What this task involves
Output the lines below as a Markdown table with the columns "No." and "Text", giving each line its row number and skipping blank lines. Leave the pictures out.

Begin Provided records

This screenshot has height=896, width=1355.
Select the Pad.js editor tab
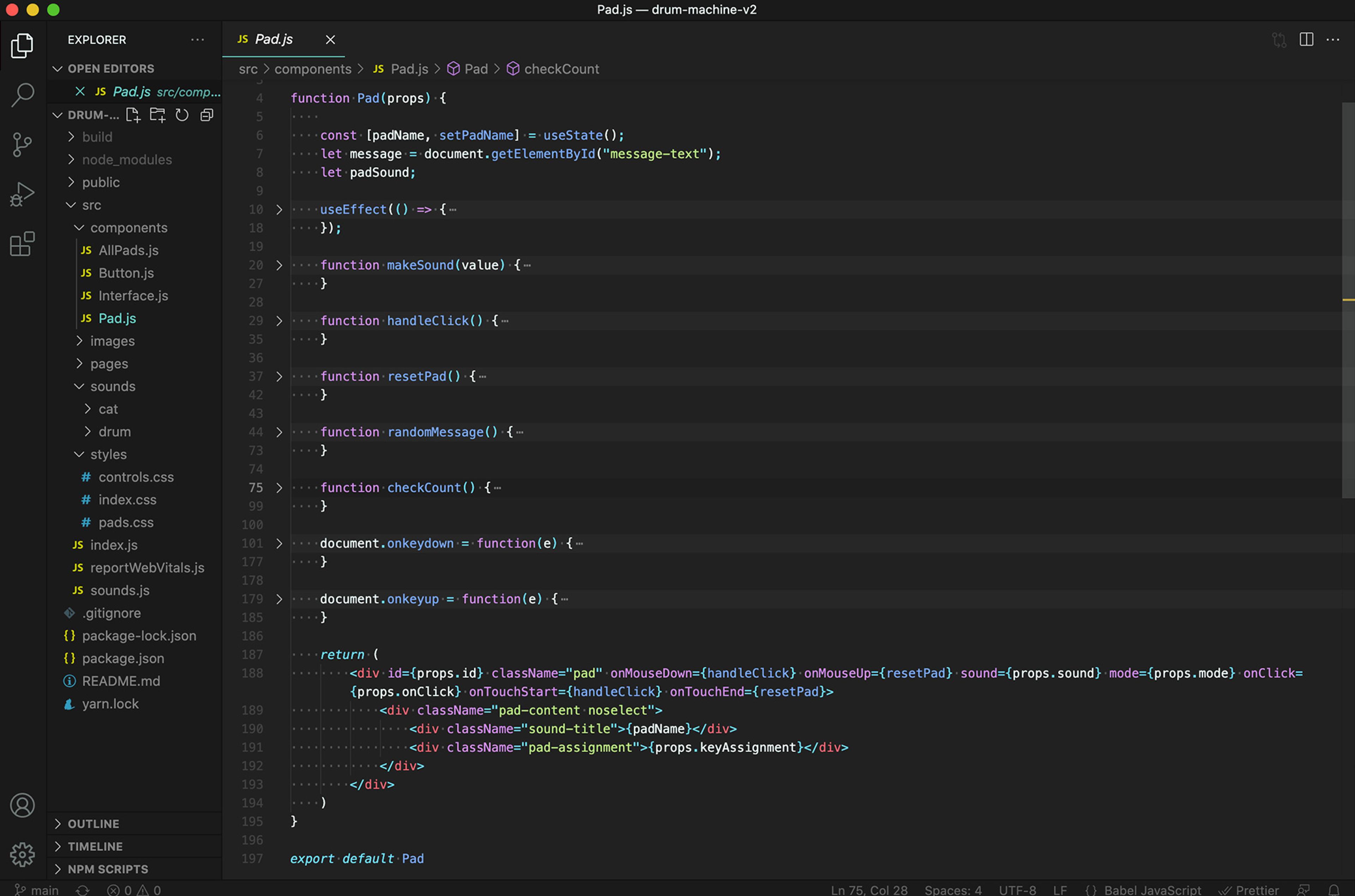pyautogui.click(x=273, y=40)
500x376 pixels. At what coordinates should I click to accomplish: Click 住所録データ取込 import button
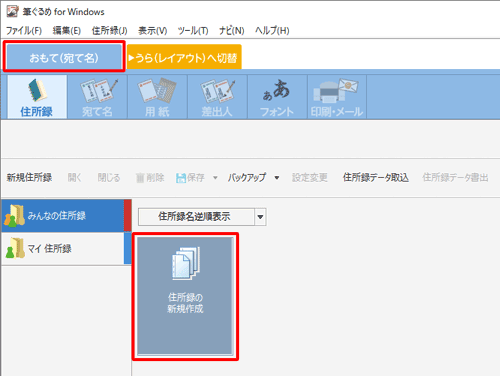376,177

End Provided records

Answer for this exercise
| No. | Text |
|---|---|
| 1 | This screenshot has height=896, width=1355. |
| 2 | Select the Pad.js editor tab |
| 3 | pyautogui.click(x=273, y=40) |
| 4 | 500x376 pixels. At what coordinates should I click to accomplish: Click 住所録データ取込 import button |
| 5 | 376,177 |